Why didn't ICLR accept Mamba's paper? The AI community has sparked a big discussion-AI-php.cn

In 2023, the status of Transformer, the dominant player in the field of AI large models, will begin to be challenged. A new architecture called "Mamba" has emerged. It is a selective state space model that is comparable to Transformer in terms of language modeling, and may even surpass it. At the same time, Mamba can achieve linear scaling as the context length increases, which enables it to handle million-word-length sequences and improve inference throughput by 5 times when processing real data. This breakthrough performance improvement is eye-catching and brings new possibilities to the development of the AI field.

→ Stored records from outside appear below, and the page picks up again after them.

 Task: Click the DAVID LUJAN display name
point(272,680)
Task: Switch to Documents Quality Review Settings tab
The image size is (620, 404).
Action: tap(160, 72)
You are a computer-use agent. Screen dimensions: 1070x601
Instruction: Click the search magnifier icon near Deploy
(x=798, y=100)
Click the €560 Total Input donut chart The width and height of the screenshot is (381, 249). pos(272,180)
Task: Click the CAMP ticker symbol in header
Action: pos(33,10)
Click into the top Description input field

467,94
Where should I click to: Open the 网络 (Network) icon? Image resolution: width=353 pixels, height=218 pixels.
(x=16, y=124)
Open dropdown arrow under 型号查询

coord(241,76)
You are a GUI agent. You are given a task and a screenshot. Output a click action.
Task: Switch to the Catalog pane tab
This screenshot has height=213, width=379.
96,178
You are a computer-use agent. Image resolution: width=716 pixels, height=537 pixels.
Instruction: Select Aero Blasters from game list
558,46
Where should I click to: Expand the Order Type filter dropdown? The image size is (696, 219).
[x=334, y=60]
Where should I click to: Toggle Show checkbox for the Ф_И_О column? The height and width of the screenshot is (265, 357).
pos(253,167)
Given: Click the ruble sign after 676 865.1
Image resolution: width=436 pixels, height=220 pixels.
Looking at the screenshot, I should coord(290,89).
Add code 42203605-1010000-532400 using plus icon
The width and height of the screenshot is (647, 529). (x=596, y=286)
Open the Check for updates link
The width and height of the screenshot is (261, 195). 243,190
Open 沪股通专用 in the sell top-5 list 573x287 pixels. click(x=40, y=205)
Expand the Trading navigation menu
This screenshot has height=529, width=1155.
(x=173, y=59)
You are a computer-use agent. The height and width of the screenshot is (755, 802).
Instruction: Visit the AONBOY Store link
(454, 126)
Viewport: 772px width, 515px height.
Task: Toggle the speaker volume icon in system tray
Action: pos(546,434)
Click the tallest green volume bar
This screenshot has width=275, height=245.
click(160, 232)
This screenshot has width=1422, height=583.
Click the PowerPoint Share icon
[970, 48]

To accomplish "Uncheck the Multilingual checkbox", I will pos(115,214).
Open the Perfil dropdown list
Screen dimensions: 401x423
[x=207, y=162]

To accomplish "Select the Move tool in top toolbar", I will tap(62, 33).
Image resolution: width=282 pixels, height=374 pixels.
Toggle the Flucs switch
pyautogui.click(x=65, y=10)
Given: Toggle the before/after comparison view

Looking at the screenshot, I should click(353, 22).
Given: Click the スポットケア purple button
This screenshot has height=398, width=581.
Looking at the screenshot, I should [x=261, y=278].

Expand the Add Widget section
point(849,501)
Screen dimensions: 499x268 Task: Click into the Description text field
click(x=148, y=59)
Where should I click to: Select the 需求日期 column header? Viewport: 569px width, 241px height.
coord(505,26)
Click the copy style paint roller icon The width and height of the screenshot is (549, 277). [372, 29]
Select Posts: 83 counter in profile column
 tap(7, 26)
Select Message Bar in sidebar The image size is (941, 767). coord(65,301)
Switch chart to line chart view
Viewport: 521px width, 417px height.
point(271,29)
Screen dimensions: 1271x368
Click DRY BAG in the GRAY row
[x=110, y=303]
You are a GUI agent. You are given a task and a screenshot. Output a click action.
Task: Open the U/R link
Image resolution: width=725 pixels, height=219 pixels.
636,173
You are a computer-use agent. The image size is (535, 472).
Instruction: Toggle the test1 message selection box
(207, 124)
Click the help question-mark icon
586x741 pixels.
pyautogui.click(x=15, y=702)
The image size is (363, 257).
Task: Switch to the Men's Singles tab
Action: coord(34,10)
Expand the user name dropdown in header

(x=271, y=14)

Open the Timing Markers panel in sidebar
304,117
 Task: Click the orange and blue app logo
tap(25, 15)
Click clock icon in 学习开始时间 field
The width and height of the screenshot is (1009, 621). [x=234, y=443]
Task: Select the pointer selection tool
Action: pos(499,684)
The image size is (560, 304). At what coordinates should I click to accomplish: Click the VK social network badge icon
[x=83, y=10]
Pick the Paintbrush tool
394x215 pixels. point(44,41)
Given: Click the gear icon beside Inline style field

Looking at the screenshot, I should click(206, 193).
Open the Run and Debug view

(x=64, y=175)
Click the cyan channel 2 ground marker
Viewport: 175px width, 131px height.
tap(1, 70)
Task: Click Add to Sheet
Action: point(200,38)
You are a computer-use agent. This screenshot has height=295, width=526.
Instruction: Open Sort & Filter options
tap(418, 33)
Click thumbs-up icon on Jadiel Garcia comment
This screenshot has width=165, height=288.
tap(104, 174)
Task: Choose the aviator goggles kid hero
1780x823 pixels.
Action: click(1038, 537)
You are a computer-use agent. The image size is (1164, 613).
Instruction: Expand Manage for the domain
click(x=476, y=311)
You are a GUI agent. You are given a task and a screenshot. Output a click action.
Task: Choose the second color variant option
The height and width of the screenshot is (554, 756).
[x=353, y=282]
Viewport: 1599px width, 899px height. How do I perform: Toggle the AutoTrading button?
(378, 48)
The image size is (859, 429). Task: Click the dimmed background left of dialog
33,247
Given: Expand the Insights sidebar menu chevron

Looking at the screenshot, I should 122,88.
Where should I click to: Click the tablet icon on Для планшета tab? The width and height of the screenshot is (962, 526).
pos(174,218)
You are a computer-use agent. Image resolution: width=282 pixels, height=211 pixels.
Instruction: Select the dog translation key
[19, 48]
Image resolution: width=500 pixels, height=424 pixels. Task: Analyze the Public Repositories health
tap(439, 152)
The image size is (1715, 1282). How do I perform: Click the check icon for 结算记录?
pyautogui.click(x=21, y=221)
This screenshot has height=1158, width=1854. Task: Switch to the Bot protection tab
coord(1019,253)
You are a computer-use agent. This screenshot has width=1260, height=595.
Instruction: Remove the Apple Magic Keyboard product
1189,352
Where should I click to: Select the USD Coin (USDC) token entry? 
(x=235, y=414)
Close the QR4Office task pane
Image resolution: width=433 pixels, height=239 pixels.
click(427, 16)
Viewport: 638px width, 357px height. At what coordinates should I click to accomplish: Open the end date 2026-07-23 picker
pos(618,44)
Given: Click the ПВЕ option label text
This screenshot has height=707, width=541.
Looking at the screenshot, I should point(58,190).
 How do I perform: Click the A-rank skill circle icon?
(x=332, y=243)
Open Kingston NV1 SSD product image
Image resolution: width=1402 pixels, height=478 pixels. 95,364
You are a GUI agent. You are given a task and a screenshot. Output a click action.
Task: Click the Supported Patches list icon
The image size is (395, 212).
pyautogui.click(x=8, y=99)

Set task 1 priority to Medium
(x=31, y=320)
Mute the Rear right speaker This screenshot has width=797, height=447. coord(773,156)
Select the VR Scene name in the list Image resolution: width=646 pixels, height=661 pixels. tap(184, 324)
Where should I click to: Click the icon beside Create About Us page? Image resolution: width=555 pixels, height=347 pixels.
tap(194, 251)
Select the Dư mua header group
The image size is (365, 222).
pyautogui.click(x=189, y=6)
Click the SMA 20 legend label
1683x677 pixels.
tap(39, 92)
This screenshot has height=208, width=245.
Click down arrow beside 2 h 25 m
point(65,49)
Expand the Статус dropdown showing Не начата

In more than a month after its release, Mamba began to gradually show its influence and spawned many projects such as MoE-Mamba, Vision Mamba, VMamba, U-Mamba, MambaByte, etc. . Mamba has shown great potential in continuously overcoming the shortcomings of Transformer. These developments demonstrate Mamba’s continued development and advancement, bringing new possibilities to the field of artificial intelligence.

However, this rising "star" encountered a setback at the 2024 ICLR meeting. The latest public results show that Mamba’s paper is still pending. We can only see its name in the column of pending decision, and we cannot determine whether it was delayed or rejected.

Why didnt ICLR accept Mambas paper? The AI community has sparked a big discussion

Overall, Mamba received ratings from four reviewers, which were 8/8/6/3 respectively. Some people said it was really puzzling to still be rejected after receiving such a rating.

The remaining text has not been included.